Bumped into a friend (all of my friends are low-caste) a few days back. He was all red-faced and flustered. Malungkut ku, kilung de ing idol ku. (I am sad. They jailed my idol.), he said in our dialect. Of course, of course, are not we all, I said. It was a statement that I had to fake. He is an ordinary Joe but one flowing with the milk of human kindness. And to his grief, you had to show phony sympathy.
That reaction to the jailing of Senator Bong Revilla may be a discordant note in the righteous symphony of the commentariat. But looking at the sentiments at ground level on the jailing of the pork barrel scam senators, the punditry and the outraged netizens will be in for a major jolt. The ordinary Joe reared on the agimat movies of Ramon Revilla Senior and Junior have their outrage the other way around—anger at the government over the jailing of Ramon Junior.
Anak nang teteng.
The online glee over the jailing of the pork barrel senators (Jinggoy soon joined his ka kosa) is not at all the sentiment of ordinary citizens not in the cyber loop. Worse is the growing consensus at low-caste land that the Aquino administration has been engaged in selective prosecution: jailing the political foes and coddling the allies.
What has happened to the President’s interminable hectoring on “tuwid na daan?” By this time (four full years of endless lectures about following the righteous path), one would expect some a seismic shift on how the ordinary citizens view politicians accused of the high crime of plunder. You would expect outrage, the public pressure to jail the scammers pronto, the overwhelming support to clean Congress of its Aegean stables.

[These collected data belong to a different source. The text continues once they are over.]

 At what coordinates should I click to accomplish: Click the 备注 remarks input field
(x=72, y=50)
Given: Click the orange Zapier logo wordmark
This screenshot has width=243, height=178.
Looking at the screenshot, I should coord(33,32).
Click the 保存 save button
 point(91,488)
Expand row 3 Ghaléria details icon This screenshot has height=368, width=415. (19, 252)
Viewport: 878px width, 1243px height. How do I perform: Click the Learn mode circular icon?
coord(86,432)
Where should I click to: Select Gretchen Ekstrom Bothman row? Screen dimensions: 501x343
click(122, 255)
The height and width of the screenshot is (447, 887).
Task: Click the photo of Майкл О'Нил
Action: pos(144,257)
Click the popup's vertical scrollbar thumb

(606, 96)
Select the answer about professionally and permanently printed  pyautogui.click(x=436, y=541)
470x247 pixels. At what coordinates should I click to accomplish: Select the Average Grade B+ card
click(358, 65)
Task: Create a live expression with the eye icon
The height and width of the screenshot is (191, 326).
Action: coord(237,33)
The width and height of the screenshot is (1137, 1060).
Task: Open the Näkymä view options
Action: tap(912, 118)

Yet, at the communities that can neither blog nor tweet, we see the same idolatry toward these tainted demi-gods: Bong, Jinggoy et al. There is a silent, barely-expressed sympathy for the alleged cohorts of Napoles. It may not translate into a mass action to free their senator-idols. Sadness does not translate into action. The ordinary Joe is too cowardly to do that.
But in the election of 2016, with the presidency at stake, discerning Filipinos have to fear this scenario: Bong, the presidential candidate, and Jinggoy, the vice presidential candidate, getting more votes than the anointed of Mr. Aquino.
They may not win enough votes to snag the presidency but they will definitely get more votes than the team to be endorsed by the incumbent president.
And—take note—this will be the lasting image that would haunt Mr. Aquino while he counts the days of the transition to the next president. His team being outvoted at the polls by two prospective lifetime felons.
Legacy to the nation? There will be no talk of that. The next president, impressed by the good showing of the Bong-Jinggoy team at the polls, would probably move to pardon the two.
What has happened to Mr. Aquino’s morality crusade? What has it failed to gain resonance and traction? Why was the historic jailing of senators unappreciated at the level of the masses? Is it a case of ordinary Filipinos being stubbornly star-struck ?
Or, it is something else, something more fundamental?
What has happened to Mr. Aquino’s morality crusade? What has it failed to gain resonance and traction? Why was the historic jailing of senators unappreciated at the level of the masses? Is it a case of ordinary Filipinos being stubbornly star-struck ?
Or, it is something else, something more fundamental?
The sympathy for the jailbirds is rooted on two things. First is the lack of appreciation by ordinary Filipinos of the sterling growth figures and reform initiatives of the Aquino administration. They can’t feel it, it has not changed their lives and it is too intangible.
The food on the table has been the same. The availability of opportunities for their kids has not moved a bit. There is no reason to expect a better life ahead. Why would they take the side of the President against the reel idols?
The second is there is no sizable center that would uphold and champion a society with rock-solid civic virtues, a solid middle class that would support a vigorous anti-corruption drive. The center that would have been a natural ally of President Aquino is in the various Pinoy diasporas overseas. It is an absent center. More, the OFWs, the de facto center, basically have unformed views on the civic role played by an emergent middle class.
Who benefited from the economic miracle? Why can’t the majority of Filipinos identify with amazing growth rates so lavishly praised by the WEF/ Davos crowd?
As usual, it is the plutocrats. They have, in a breathtaking manner, taken advantage of government-initiated infrastructure contracts, state-owned urban lands and other crown jewels of the patrimony auctioned-off to them for development, government regulations tailored fit for the plunder of natural resources. And relaxed labor rules that allowed them to pay service sector workers slave wages.
The rising tide ushered in by the Aquino government lifted the yachts—and sank the rickety boats. So it is no wonder that the Davos crown applauds, while the rest of the Philippine society is alienated and outside of the supposed miraculous strides trumpeted by the administration.
The alienated class will of course, get its sweet revenge. In 2016, there will be a total rejection of the President’s chosen. The artistas he so loathes, campaigning as jailbirds, will get more votes than his candidates.